The bride's floral wreath, worn in her hair, signifies maidenhood; its destruction, the end of girlhood. Like the bouquet it may be thrown, this time among the guests, and to secure a fragment means early marriage. In Switzerland it is set alight by the gelbefrau or mistress of ceremonies at the wedding, (presumably after the bride has removed it from my hair, so beware the over enthusiastic gelbefrau). Brisk burning is lucky; smouldering less so. (Beware of the smell of lighter fuel). The bride kneels in the 'ashes of maidenhood' and asks the company's blessing upon her marriage.
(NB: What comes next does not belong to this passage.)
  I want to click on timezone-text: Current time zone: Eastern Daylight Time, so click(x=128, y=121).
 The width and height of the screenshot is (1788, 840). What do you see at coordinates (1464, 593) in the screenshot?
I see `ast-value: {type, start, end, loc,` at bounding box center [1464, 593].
I presume that the insurance of wedding venues in Switzerland is somewhat different to that in the UK. Particularly extreme are the insurance requirements of local authority wedding venues, some of which are completely ridiculous. There is one local authority owned venue, not so far from where I live, that has introduced a new ruling. This ruling relates to jazz bands, ceilidh bands and pop bands, but also, probably unbeknown to them, also the string quartet. They state that the loudspeakers of the bands PA system mustn't produce any sound at a lower frequency than 100 hertz. I presume that this is because they're frightened of sound waves causing vibration damage to their ancient venue.
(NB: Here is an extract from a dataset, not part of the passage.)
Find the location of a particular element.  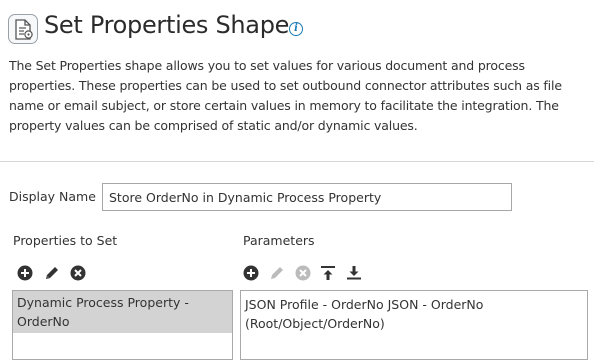

list-item: Dynamic Process Property - OrderNo is located at coordinates (122, 312).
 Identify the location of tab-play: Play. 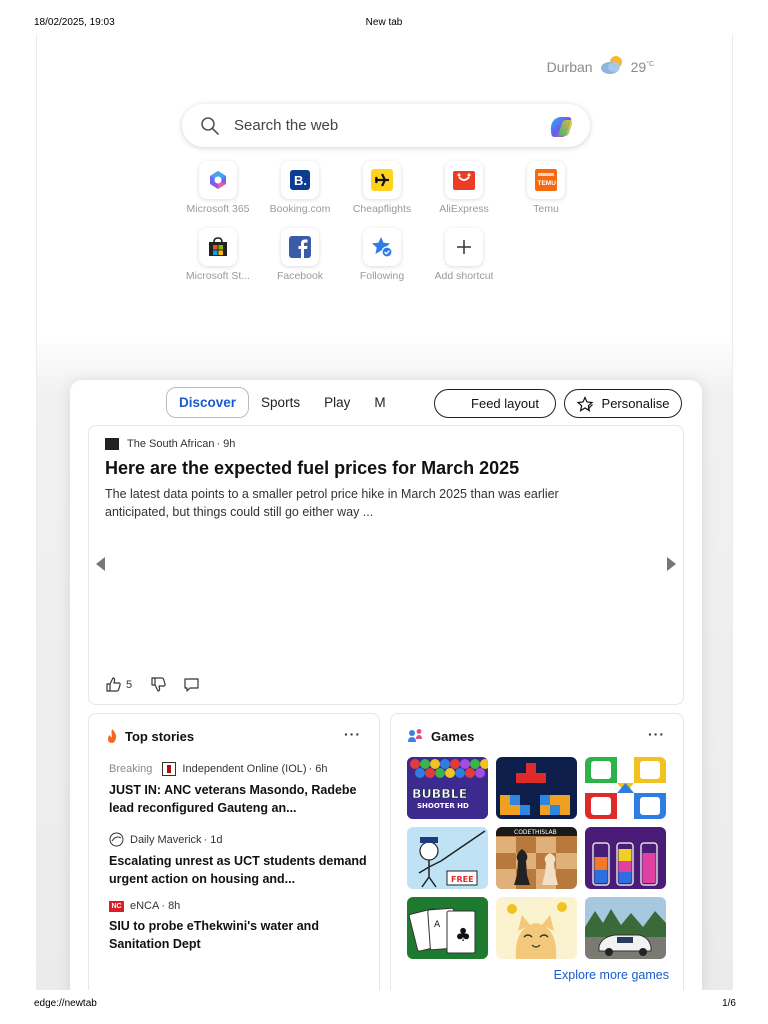
(337, 402).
However they got it a bit wrong. The bottom note of a bass guitar and of a double bass, as used in an orchestra, is something like 45 Hz. Even the bottom note of a cello, as used in a string quartet, is it about 65 Hz. So this means that no music group of any kind that uses a bass instrument, can ever play at their venue. This is complete nonsense, because they regularly have string quartets, jazz bands and ceilidh bands at the venue. I've played there many times myself. I'm guessing that most bands just ignore this and say okay. The problem comes if there is some instant at the venue, possibly nothing to do with the band itself, but that gets the lawyers involved. Lawyers will typically search for anything that they can pin the blame on, they're looking for the softest target. If the bands PA system, or cellist of the string quartet, can be shown to have played a sound below hundred hertz, (which will certainly be the case. I don't know of any PA systems ever designed that would cut out sound below hundred hertz.) So the lawyers will have found their soft target, the musicians.

I suspect somebody got their decimal place wrong, either in miss copying, or out of ignorance. The number should have been 10 Hz, which is getting towards the resonant frequency of some architectural items". He would never thought that playing in a jazz band or a string quartet would involve dealing with such crazy things, but I suppose it keeps life interesting.